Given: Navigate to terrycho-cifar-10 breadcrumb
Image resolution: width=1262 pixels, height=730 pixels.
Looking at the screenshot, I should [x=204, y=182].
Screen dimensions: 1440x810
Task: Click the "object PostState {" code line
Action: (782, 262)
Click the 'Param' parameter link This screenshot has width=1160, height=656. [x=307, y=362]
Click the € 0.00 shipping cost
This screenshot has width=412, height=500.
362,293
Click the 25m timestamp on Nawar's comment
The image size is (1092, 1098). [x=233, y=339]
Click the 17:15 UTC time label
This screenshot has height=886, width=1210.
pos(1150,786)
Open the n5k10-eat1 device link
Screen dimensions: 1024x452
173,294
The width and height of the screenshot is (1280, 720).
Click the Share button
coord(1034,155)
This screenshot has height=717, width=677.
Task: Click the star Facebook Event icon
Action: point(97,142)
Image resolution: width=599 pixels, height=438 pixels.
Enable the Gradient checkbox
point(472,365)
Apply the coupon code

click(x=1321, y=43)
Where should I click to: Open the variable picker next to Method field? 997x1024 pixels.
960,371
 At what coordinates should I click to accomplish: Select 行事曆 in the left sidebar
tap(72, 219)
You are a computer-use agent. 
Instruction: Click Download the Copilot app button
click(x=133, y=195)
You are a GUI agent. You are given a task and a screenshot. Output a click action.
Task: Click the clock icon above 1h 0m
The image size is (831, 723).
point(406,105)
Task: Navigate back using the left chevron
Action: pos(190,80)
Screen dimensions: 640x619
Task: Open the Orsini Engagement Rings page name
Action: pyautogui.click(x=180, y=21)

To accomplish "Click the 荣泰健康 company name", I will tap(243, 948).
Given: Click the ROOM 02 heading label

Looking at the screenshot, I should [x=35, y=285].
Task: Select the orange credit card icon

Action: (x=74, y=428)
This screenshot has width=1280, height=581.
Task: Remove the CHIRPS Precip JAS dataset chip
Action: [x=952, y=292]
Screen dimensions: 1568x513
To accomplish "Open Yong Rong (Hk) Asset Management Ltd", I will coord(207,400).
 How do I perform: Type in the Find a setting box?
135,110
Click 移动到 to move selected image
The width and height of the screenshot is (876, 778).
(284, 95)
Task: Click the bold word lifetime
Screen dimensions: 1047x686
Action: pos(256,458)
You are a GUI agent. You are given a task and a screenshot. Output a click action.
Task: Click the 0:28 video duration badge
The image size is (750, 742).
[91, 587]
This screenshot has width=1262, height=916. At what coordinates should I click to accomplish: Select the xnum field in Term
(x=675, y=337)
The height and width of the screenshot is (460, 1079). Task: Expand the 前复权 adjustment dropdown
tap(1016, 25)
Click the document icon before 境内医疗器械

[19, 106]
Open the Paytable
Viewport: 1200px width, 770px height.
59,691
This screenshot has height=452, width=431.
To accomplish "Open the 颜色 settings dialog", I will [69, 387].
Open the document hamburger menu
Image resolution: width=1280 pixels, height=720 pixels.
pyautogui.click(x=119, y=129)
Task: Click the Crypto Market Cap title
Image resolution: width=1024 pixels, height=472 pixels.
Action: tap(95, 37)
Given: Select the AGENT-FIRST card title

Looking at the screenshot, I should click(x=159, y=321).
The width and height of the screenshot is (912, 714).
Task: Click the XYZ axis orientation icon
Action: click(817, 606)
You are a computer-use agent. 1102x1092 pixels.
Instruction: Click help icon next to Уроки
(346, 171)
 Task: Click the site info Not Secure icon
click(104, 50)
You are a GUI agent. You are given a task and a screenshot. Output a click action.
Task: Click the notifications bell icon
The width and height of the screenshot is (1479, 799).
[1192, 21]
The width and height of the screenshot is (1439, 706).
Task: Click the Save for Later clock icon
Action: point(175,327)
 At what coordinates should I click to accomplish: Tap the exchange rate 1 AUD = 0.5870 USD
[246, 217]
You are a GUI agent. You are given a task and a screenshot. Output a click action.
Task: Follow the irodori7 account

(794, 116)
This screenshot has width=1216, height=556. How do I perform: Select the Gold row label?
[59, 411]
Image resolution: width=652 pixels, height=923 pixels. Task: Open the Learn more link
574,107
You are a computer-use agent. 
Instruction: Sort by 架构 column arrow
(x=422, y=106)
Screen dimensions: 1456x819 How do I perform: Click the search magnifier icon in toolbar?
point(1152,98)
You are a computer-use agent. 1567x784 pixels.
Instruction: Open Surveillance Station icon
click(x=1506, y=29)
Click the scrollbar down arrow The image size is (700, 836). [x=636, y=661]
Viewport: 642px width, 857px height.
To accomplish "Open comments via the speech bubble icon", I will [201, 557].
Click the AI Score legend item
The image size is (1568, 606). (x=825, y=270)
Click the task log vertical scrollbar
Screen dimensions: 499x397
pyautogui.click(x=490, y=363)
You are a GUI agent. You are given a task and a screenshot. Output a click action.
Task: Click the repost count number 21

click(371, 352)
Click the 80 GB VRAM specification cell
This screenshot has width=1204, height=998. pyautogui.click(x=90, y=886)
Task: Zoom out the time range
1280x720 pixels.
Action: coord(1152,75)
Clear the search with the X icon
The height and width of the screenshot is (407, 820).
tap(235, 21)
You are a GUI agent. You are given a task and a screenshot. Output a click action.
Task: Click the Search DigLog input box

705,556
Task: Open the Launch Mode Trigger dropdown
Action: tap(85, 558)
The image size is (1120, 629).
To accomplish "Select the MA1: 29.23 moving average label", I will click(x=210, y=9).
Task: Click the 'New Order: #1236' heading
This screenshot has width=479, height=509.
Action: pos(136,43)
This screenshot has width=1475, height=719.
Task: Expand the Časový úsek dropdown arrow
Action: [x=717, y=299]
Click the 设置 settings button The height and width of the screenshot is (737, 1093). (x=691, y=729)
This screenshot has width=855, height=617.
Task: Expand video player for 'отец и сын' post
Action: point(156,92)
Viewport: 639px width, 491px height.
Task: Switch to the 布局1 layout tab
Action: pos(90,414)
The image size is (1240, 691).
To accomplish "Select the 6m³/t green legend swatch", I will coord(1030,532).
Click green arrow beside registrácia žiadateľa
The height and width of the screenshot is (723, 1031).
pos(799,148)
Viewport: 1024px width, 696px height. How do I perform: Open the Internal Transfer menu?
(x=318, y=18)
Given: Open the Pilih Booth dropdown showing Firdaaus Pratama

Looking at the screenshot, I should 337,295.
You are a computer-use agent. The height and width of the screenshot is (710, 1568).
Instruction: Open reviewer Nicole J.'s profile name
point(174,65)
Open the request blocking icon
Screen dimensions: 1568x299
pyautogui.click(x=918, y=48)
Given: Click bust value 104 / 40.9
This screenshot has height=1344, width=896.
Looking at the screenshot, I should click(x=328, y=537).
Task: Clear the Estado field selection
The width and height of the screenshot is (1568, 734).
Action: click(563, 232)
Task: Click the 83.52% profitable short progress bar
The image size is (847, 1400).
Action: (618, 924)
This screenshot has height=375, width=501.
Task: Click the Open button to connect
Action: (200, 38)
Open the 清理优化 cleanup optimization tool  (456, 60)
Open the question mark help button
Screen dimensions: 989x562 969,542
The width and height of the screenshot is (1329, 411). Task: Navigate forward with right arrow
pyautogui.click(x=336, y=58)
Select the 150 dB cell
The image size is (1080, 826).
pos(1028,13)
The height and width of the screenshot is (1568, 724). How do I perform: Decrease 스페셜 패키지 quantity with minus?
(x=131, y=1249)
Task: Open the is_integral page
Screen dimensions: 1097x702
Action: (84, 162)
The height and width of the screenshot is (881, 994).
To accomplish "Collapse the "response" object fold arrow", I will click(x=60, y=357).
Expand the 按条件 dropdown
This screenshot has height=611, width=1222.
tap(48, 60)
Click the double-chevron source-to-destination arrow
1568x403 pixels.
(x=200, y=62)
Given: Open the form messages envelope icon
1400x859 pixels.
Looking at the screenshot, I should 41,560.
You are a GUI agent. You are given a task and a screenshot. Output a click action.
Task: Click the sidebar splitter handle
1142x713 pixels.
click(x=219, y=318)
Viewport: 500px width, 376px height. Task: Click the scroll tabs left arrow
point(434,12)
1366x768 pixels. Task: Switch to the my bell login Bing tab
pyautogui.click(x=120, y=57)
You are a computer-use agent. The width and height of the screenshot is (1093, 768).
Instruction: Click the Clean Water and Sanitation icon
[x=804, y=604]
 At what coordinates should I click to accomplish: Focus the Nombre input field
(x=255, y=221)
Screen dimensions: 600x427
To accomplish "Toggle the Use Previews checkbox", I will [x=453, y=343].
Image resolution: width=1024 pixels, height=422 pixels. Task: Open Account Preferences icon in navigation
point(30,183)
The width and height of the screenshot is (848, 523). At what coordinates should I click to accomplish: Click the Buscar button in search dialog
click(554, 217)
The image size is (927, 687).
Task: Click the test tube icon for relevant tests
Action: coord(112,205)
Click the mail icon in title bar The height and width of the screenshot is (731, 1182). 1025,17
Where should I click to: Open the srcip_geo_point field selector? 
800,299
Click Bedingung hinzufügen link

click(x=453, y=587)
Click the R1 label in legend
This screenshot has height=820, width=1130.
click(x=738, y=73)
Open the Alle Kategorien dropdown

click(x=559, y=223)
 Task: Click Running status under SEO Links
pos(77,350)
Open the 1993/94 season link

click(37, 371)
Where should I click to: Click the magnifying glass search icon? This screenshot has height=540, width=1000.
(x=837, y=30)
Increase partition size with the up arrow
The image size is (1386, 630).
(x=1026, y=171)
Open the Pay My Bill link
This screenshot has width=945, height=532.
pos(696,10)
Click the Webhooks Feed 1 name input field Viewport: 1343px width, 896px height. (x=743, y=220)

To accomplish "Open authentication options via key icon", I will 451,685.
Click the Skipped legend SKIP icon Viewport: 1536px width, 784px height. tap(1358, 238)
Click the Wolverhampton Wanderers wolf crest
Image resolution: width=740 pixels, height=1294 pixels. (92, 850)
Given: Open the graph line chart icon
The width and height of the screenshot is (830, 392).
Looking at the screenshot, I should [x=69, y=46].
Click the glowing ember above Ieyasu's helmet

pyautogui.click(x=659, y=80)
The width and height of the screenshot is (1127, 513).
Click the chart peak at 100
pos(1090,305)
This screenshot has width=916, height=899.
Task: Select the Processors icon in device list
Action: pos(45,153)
· · · ·
#### Exercise directions:
Please print the material above exactly as it appears, from its first line through the line containing "Image resolution: width=599", inclusive, and stop there.

#### Response below:
Given: Navigate to terrycho-cifar-10 breadcrumb
Image resolution: width=1262 pixels, height=730 pixels.
Looking at the screenshot, I should [x=204, y=182].
Screen dimensions: 1440x810
Task: Click the "object PostState {" code line
Action: (782, 262)
Click the 'Param' parameter link This screenshot has width=1160, height=656. [x=307, y=362]
Click the € 0.00 shipping cost
This screenshot has width=412, height=500.
362,293
Click the 25m timestamp on Nawar's comment
The image size is (1092, 1098). [x=233, y=339]
Click the 17:15 UTC time label
This screenshot has height=886, width=1210.
pos(1150,786)
Open the n5k10-eat1 device link
Screen dimensions: 1024x452
173,294
The width and height of the screenshot is (1280, 720).
Click the Share button
coord(1034,155)
This screenshot has height=717, width=677.
Task: Click the star Facebook Event icon
Action: point(97,142)
Image resolution: width=599 pixels, height=438 pixels.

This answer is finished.